Abbildung 4: Intraventrikuläre Injektion (zentrales Nervensystem) mit der Murine Ommaya. (A) Ein Bild einer Injektion, die über die Murine Ommaya auf den Ventrikel und das zentrale Nervensystem zugreift. Mäuse bleiben während der Injektion unter Betäubung. Im Beispiel ist die Murine Ommaya mit dem Miniaturanschluss verbunden, der an einer vorgefüllten Hamilton-Spritze befestigt ist. Die Injektionen werden mit einem automatischen Injektionssatz mit einer Infusionsrate von 1 μL/min und einem Volumen von 5-7 μL durchgeführt. Ein Bild eines Mausgehirns, das mit Evans Blue injiziert wurde, wird gezeigt. Der Kreis zeigt, wo die Murine Ommaya angebracht war. An der Außenseite des Gehirns wurde kein Austreten des Farbstoffs beobachtet. Ein Querschnitt des Gehirns zeigt, dass die seitlichen Ventrikel mit dem Farbstoff gefüllt waren; der Farbstoff drang nicht in das Gehirnparenchym ein. (B) Bilder von Mausgehirnen nach 15 und 30 Minuten nach der Injektion von Evans Blue Farbstoff. Der Farbstoff infiltrierte das Gehirn (15 min) und begann auf dem Rückenmark zu zirkulieren (30 min). Von 5 Mäusen erhielten 4 Farbstoff zur Visualisierung und 1 diente als Kontrolle. Das Experiment wurde in dreifacher Ausfertigung wiederholt. Bitte klicken Sie hier, um eine größere Version dieser Abbildung anzuzeigen.

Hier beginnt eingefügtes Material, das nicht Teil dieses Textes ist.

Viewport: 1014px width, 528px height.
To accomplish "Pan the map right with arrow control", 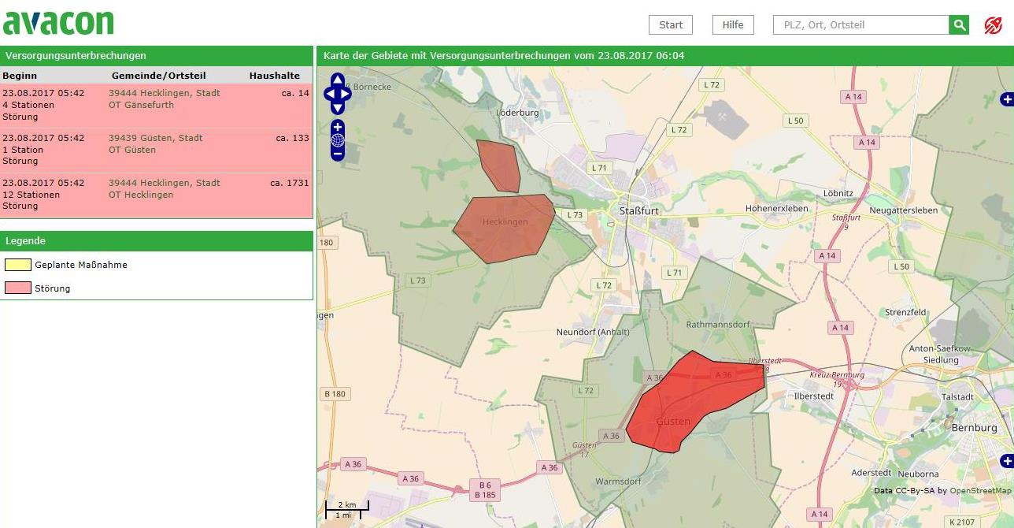I will (346, 94).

Abbildung 5: Direkte Immuntherapie mit dem Murine Ommaya erhöht das Gesamtüberleben von Mäusen mit Brustkrebs-assoziierter Leptomeningealerkrankung. (A) BALB/c-Mäusen wurden Luciferase-reportermarkierte humane epidermale Wachstumsfaktorrezeptor-2-positive TUBO-Zellen, eine murine Brustkrebszelllinie, injiziert. Drei Tage nach den Injektionen von Cisterna Magna wurden Murine Ommayas implantiert. Mäuse begannen 1 Woche nach der Injektion eine Leptomeningealerkrankung (LMD) zu entwickeln. LMD-Mäuse wurden entweder mit einem humanen epidermalen Wachstumsfaktorrezeptor-Antikörper systemisch über intraperitoneale Injektion oder über intrathekale (Murine Ommaya) als direkt-gezielten Ansatz behandelt. Injektionen wurden einmal pro Woche für bis zu 4 Wochen verabreicht. Im Vergleich zu unbehandelten Mäusen überlebten Mäuse, die eine Immuntherapie erhielten, viel länger. Murine Ommaya-Mäuse hatten in der vierten Woche eine vollständige Krankheitsregression, und diese Mäuse wurden schließlich von Krankheiten geheilt. (B) Diese Mäuse hatten auch ein signifikant besseres medianes Überleben (Mantel-Cox-Test; P = 0,004; n = 5 Mäuse pro Behandlungsarm) und besseres Gesamtüberleben als systematisch behandelte LMD-Mäuse. Abkürzungen: LMD = leptomeningeale Erkrankung; IP = intraperitoneal. Bitte klicken Sie hier, um eine größere Version dieser Abbildung anzuzeigen.

Peter Forsyth ist außerhalb der eingereichten Arbeiten Mitglied der Beiräte von Abvie Inc., Bayer, Bristol Meyers Squib, BTG, Inovio, Novocure, Tocagen und Ziopharm. Alle anderen Autoren haben nichts preiszugeben.